Le phénomène le plus frappant de toute cette période d'essor des partis
politiques de masse influencé par le marxisme, c'est l'extension mondiale de
l'influence de celui-ci, passant successivement de l'Europe occidentale et
centrale aux Etats-Unis, à l'Europe méridionale et orientale (Russie,
Balkans), à l'Asie (Armenie, Georgie, Iran, Japon, Chine, Inde, Indonésie), à
l'Amérique latine (Argentine, Uruguay, Brésil, Mexique, Cuba, Chili), à
l'Océanie (Australie, Nouvelle-Zélande) et à l'Afrique (Egypte, Tunisie,
Afrique du Sud).
Par ricochet, fût-ce avec retard, la problématique spécifique des pays
coloniaux et semi-coloniaux fut progressivement intégrée dans l'analyse et
dans la pratique marxistes, surtout a partir des révolutions russe, iranienne
et chinoise de 1905-1912. A noter que cela ne s'est en gros pas produit au cours
de la révolution mexicaine de 1910-1917, qui fut la dernière grande
révolution contemporaine dans laquelle ne se dégagea pas un courant marxiste
prononcé.
A la fin du 3e congres de l'Internationale Socialiste, à Zürich, le 12 août
1893, Friedrich Engels, assis dans la salle comme simple délégué, fut porté
à la tribune par une immense ovation. Le vieux militant, ému, après avoir
regretté que son compagnon de lutte Karl Marx n'ait pu vivre cet essor du
mouvement ouvrier organisé mondial, exprima sa confiance inébranlable dans
"la nouvelle, plus forte, invincible Internationale". Jetant un regard
en arrière sur les cinquante-deux années de sa vie politique, regardant les
cités de Vienne, de Berlin, de Paris, de Londres, il pouvait proclamer
"que Marx et lui n'avaient pas lutté en vain, qu'ils pouvaient regarder en
arrière sur leur oeuvre avec fierté et satisfaction".

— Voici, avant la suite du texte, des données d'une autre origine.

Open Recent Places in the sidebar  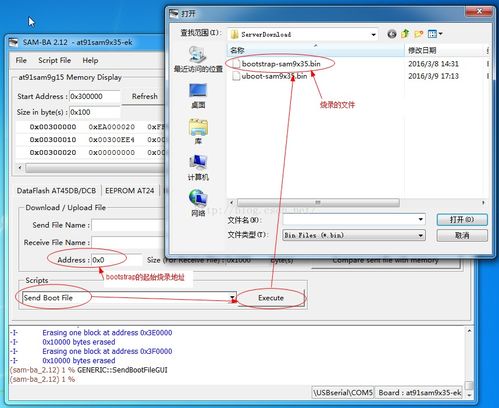[198, 59]
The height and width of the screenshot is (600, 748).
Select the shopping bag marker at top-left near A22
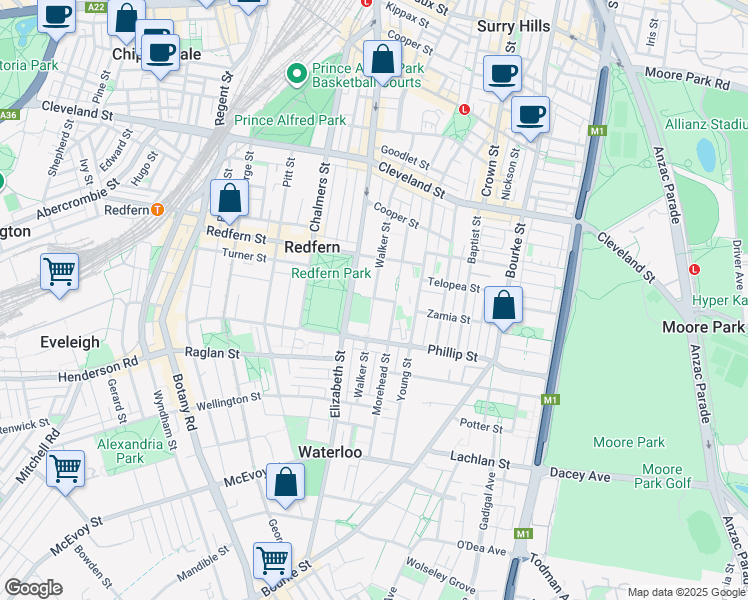coord(126,19)

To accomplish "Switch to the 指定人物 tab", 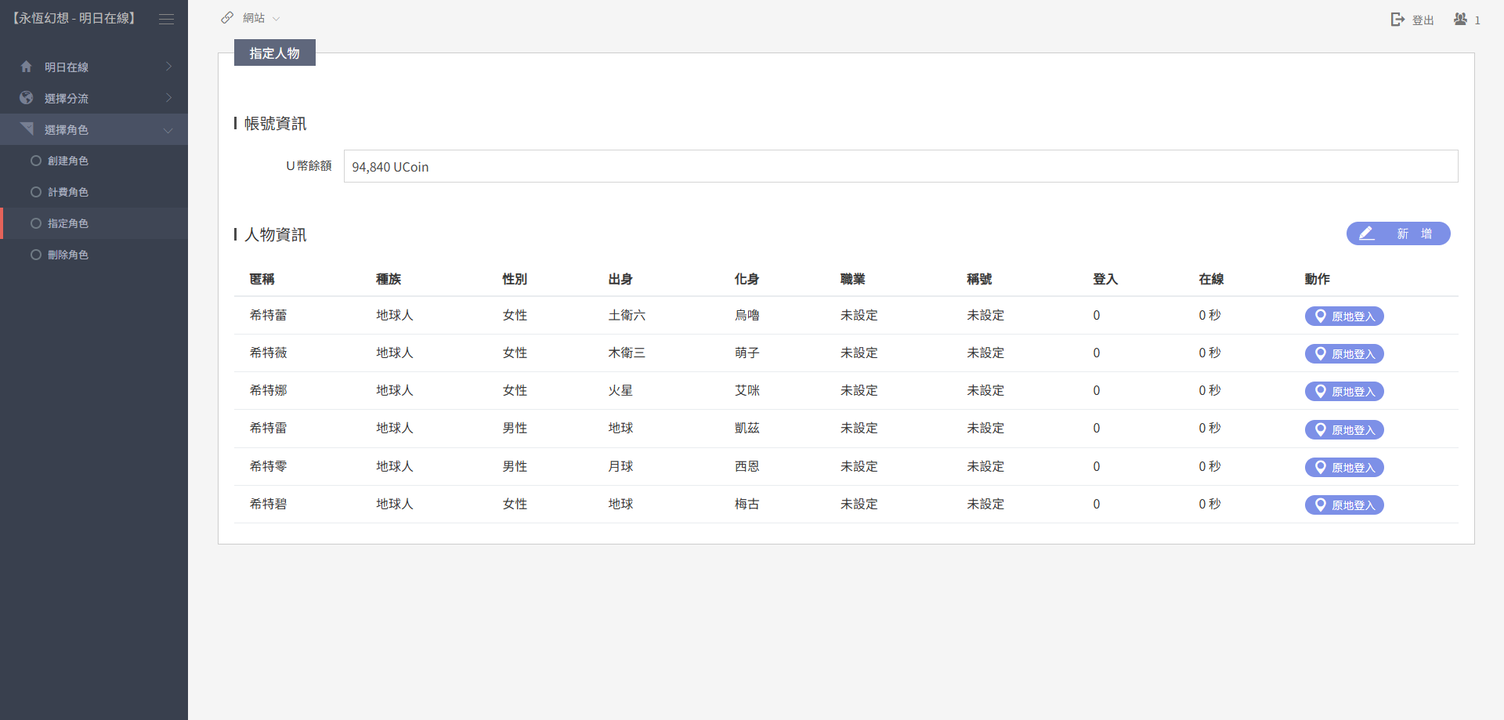I will 274,53.
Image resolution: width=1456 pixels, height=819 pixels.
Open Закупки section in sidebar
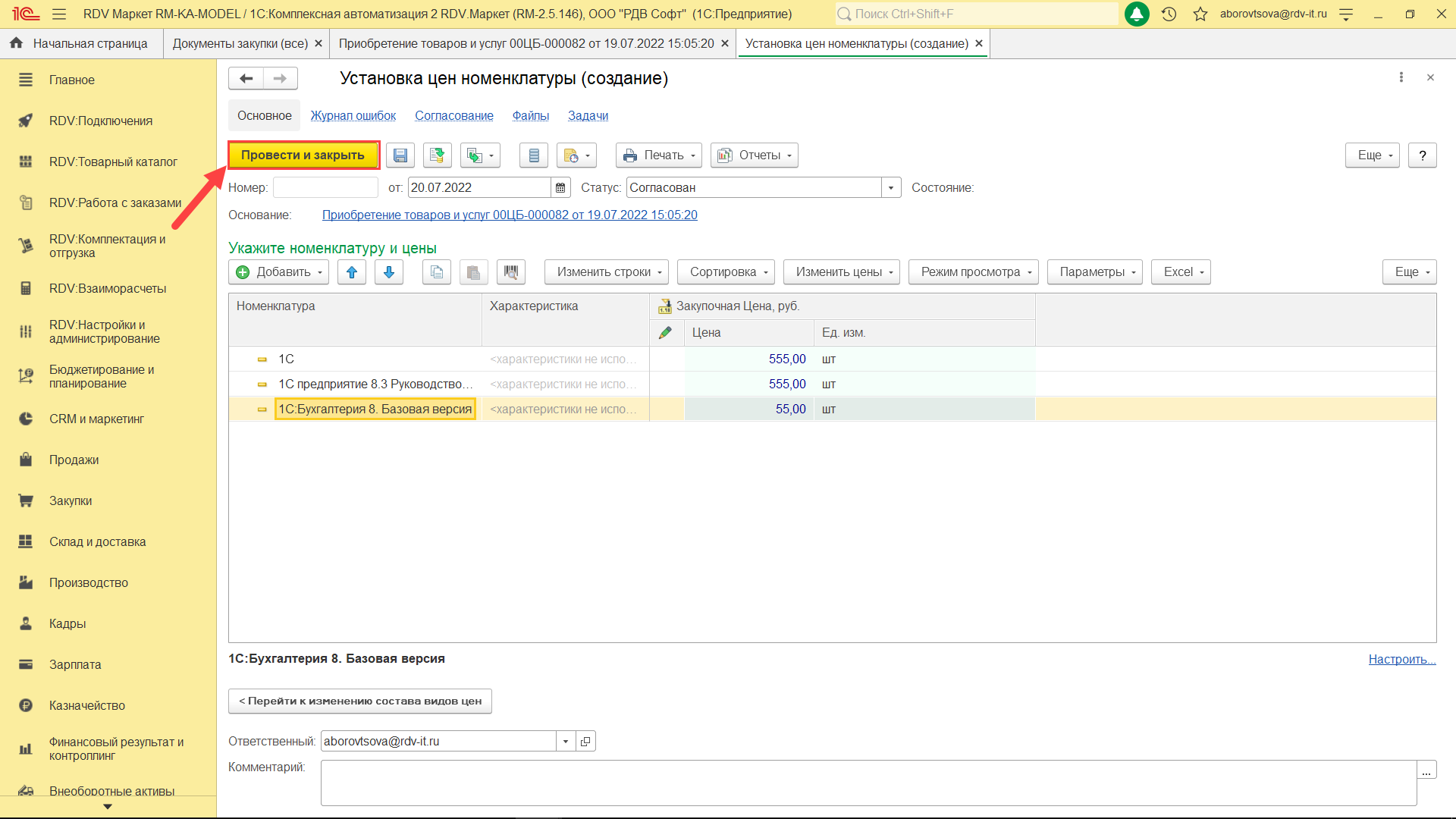click(71, 501)
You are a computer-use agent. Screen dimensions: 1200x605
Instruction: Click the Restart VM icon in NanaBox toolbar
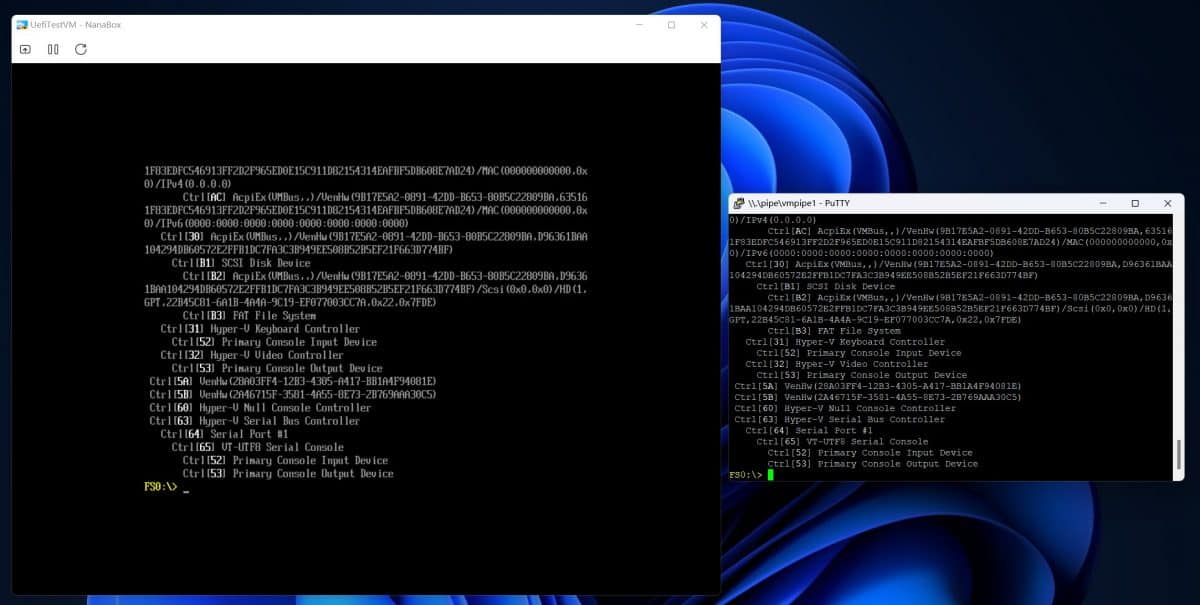[x=80, y=48]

Et il termina : "II n'y a pas un pays, pas un seul grand Etat où la
social-démocratie n'est pas aujourd'hui un pouvoir avec lequel tous doivent
compter. Nous sommes, nous aussi, "une grande puissance" que l'on
craint. L'avenir dépend bien plus d'elle et de nous que de n'importe laquelle
des "grandes puissances" bourgeoises!"